__Action item__
Produce a faithful copy of every record below, without the pictures.

(Records from a data collection)
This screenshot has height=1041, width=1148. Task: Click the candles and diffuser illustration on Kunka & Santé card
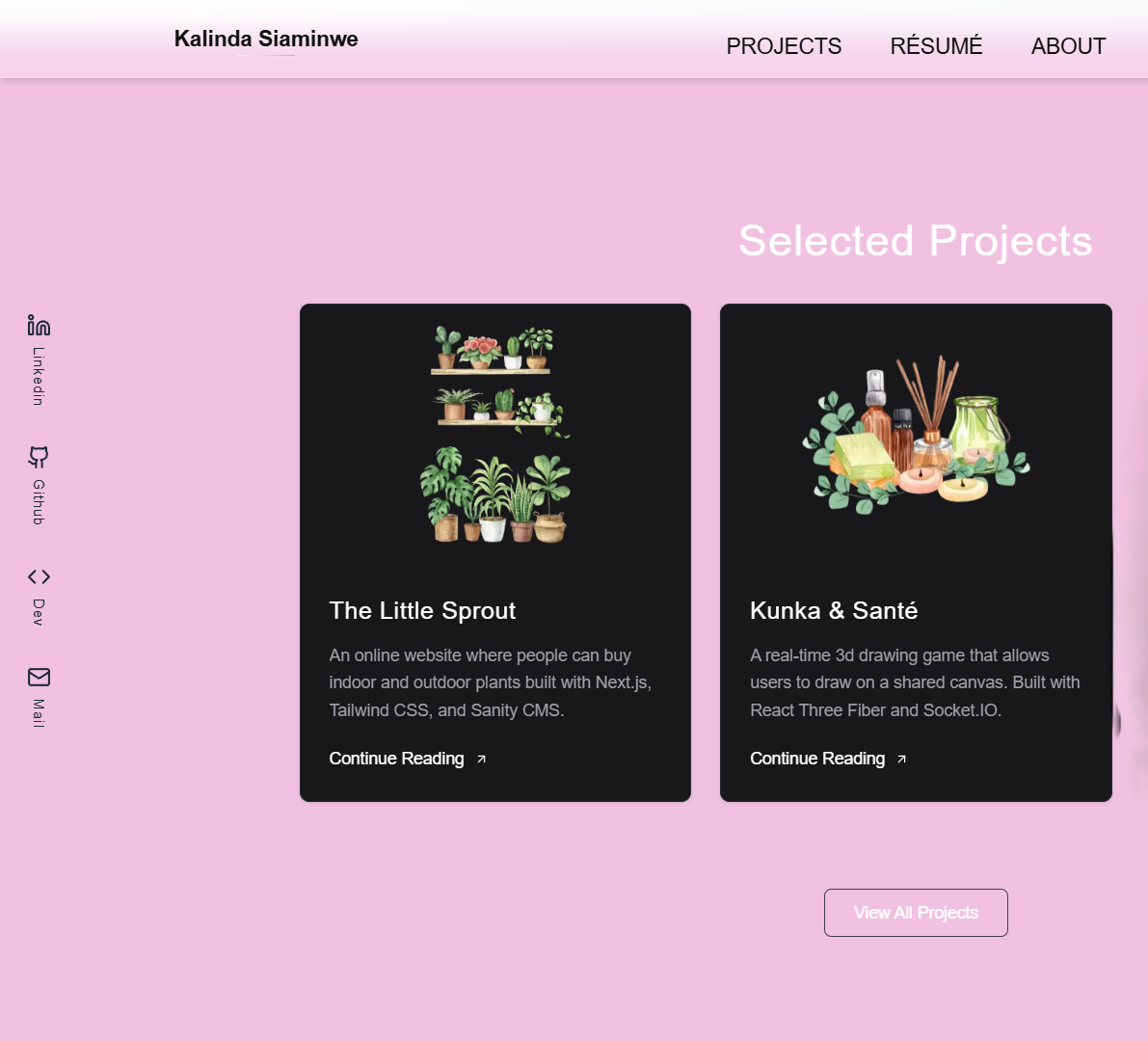916,434
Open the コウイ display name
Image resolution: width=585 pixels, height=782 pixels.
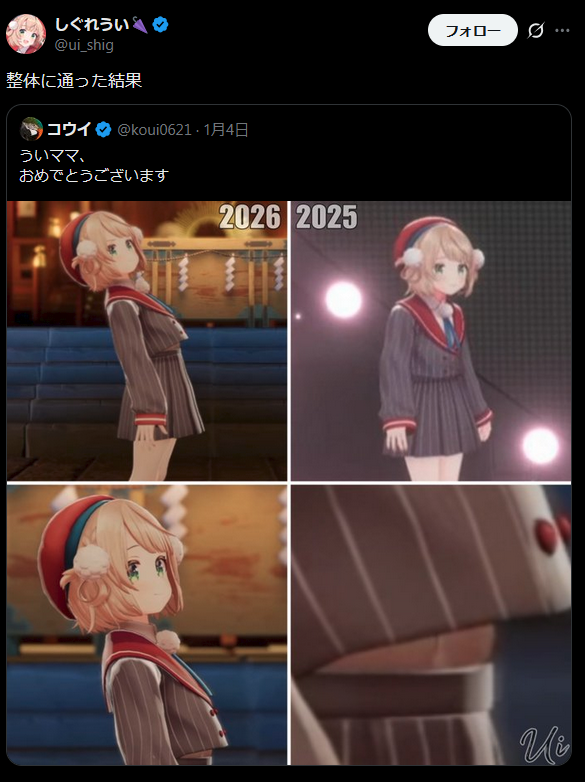click(x=69, y=130)
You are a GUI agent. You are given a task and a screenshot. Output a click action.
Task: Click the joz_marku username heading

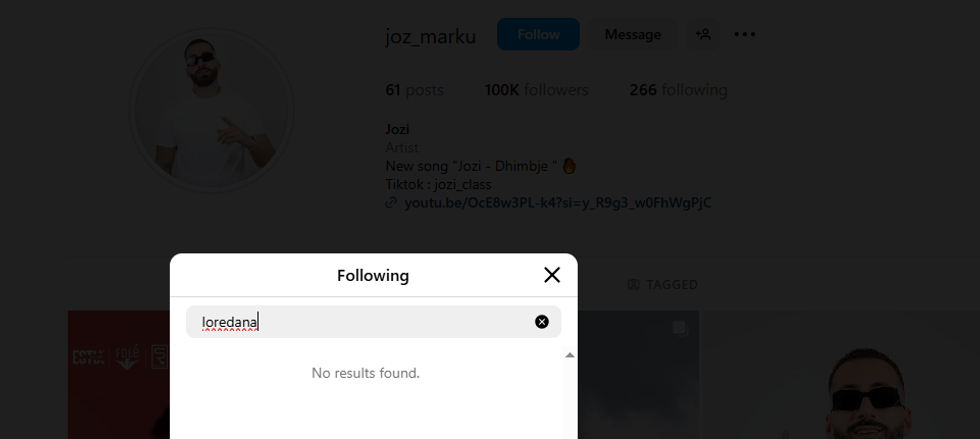pos(431,36)
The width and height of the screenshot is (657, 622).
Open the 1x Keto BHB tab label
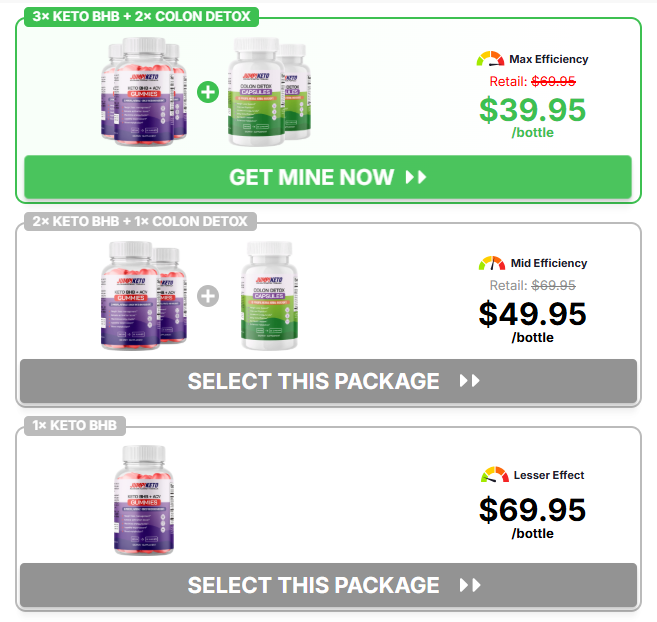tap(75, 425)
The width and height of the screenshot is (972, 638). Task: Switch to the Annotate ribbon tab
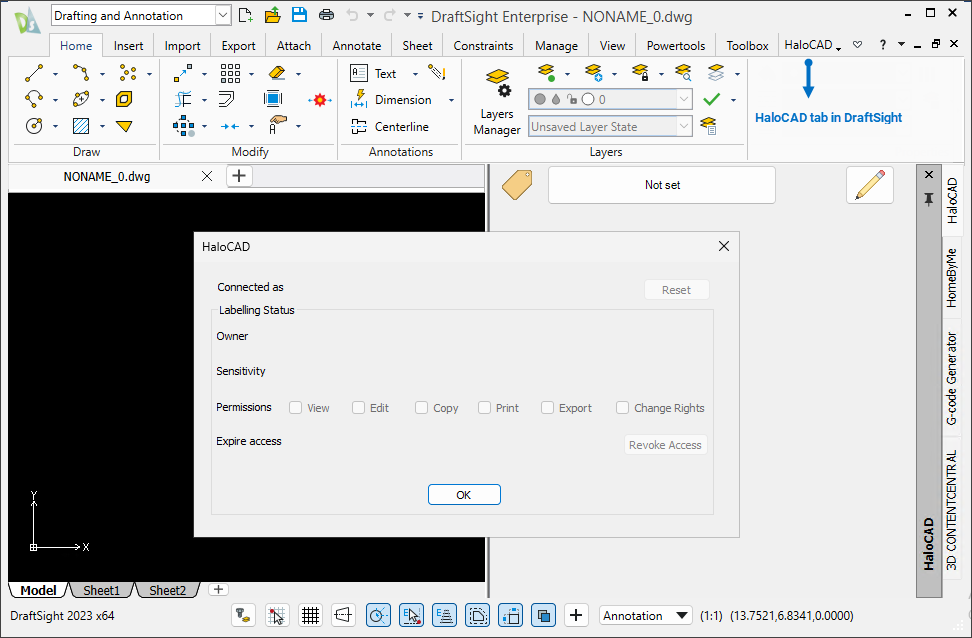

__Written response__
This screenshot has height=1041, width=1148. Task: Click the candles and diffuser illustration on Kunka & Santé card
916,434
Open the コウイ display name
Image resolution: width=585 pixels, height=782 pixels.
click(x=69, y=130)
You are a GUI agent. You are given a task and a screenshot. Output a click action.
Task: Click the joz_marku username heading

pos(431,36)
The width and height of the screenshot is (657, 622).
Open the 1x Keto BHB tab label
tap(75, 425)
The width and height of the screenshot is (972, 638). Task: Switch to the Annotate ribbon tab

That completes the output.